In Charlottenburg-Nord hat die Berliner Stadtreinigung (BSR) mehrere Mülleimer entlang des Grünzugs zwischen Halemweg und Popitzweg mit blauen Säcken abgeklebt und stellt deren Leerung vorerst ein. Grund dafür ist der gesundheitliche Schutz der Mitarbeiter, wie die BSR auf Anfrage mitteilte. Der Stadtteil gilt als Müllhotspot, doch diesmal liegt das Problem nicht bei den Anwohnern, sondern bei einer akuten Gefährdungslage.
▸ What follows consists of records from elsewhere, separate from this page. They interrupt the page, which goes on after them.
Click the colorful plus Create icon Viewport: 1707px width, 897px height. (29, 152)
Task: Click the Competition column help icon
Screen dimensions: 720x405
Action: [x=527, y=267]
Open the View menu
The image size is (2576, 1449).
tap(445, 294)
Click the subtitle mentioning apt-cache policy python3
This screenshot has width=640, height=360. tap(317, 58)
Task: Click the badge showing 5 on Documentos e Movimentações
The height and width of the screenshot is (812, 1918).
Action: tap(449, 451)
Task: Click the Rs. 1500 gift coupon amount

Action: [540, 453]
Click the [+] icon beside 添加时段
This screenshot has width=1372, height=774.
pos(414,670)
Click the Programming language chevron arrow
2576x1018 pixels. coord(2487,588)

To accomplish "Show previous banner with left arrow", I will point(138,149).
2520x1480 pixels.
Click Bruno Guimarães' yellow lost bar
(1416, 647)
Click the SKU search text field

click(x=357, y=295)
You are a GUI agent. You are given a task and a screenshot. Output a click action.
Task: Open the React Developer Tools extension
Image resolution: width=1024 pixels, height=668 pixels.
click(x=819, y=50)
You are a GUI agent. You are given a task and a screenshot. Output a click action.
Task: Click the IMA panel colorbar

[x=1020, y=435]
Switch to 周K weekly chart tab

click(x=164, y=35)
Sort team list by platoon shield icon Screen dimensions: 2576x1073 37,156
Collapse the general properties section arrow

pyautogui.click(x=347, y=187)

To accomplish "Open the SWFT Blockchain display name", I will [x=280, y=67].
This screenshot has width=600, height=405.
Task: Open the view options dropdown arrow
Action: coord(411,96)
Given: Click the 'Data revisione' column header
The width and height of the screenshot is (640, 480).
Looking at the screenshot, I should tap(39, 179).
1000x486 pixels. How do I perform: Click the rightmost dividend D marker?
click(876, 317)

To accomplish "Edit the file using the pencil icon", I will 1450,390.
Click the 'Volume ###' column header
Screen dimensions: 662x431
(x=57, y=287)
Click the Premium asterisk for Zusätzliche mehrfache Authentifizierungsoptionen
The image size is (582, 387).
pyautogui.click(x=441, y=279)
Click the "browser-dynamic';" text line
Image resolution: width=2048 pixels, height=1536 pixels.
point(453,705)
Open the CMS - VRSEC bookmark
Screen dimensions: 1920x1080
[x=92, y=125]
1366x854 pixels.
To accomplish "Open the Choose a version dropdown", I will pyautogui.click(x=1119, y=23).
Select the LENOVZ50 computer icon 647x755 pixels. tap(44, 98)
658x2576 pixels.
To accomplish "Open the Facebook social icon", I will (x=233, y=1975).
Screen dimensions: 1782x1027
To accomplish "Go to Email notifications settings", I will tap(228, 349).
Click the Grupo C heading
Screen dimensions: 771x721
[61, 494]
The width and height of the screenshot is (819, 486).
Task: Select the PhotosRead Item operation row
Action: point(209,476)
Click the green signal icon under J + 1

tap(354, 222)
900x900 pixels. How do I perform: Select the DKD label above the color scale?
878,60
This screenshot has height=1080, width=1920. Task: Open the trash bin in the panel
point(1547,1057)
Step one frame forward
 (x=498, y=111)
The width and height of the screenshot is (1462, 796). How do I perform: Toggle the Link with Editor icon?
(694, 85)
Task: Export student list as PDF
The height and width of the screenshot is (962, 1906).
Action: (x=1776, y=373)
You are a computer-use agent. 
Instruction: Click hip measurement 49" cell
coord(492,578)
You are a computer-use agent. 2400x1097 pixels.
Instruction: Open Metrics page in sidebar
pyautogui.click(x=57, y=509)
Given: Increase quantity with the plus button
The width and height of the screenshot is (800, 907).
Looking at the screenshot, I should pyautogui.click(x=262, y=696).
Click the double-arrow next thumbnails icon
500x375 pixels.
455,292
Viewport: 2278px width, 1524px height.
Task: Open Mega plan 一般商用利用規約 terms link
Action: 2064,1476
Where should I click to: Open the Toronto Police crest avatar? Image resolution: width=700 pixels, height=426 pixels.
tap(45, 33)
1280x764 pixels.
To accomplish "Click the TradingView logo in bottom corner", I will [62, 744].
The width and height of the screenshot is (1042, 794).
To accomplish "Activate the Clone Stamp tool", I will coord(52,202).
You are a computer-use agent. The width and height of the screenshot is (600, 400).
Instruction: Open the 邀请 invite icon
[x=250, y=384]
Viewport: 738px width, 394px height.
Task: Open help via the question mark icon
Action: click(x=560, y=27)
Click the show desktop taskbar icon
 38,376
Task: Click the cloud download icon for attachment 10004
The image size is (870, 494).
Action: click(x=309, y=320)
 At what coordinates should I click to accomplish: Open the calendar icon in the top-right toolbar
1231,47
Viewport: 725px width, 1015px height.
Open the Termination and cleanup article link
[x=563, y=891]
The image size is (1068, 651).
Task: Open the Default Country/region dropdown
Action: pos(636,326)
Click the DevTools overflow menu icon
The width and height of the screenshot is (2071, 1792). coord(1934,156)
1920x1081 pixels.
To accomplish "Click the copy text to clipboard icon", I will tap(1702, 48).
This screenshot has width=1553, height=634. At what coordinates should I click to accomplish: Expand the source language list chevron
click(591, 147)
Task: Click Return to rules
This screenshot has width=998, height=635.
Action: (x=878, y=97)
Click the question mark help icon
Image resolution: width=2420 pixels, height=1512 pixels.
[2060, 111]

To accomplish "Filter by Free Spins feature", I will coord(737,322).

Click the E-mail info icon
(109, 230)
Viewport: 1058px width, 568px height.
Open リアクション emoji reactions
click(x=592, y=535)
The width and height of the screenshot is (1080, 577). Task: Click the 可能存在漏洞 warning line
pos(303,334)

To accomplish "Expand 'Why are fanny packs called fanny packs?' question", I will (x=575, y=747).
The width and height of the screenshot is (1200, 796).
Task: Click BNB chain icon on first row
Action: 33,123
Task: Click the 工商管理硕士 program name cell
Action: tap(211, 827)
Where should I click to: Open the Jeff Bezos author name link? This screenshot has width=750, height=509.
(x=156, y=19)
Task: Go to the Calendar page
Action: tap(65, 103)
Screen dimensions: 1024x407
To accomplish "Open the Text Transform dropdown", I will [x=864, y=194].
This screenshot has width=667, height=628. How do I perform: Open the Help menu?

Mitarbeiter meiden das Gebiet
„Wir haben die Mülleimer aus Gründen des gesundheitlichen Schutzes unserer Mitarbeiter abgeklebt. Derzeit meiden unsere Teams das Gebiet und kehren erst zurück, wenn keine Gefahr mehr droht“, erklärte ein BSR-Sprecher. Konkrete Angaben zur Art der Gefahr machte das Unternehmen nicht. Es handle sich um eine temporäre Maßnahme, die so lange bestehen bleibe, bis die Situation sicher sei.
Der Grünzug zwischen Halemweg und Popitzweg liegt in einem Wohngebiet, das in der Vergangenheit immer wieder durch wilde Müllablagerungen aufgefallen war. Laut Bezirksamt Charlottenburg-Wilmersdorf wurden dort allein im vergangenen Jahr über 200 Sperrmüllfunde registriert. Die BSR betont jedoch, dass die aktuelle Aktion nichts mit dem üblichen Müllproblem zu tun habe.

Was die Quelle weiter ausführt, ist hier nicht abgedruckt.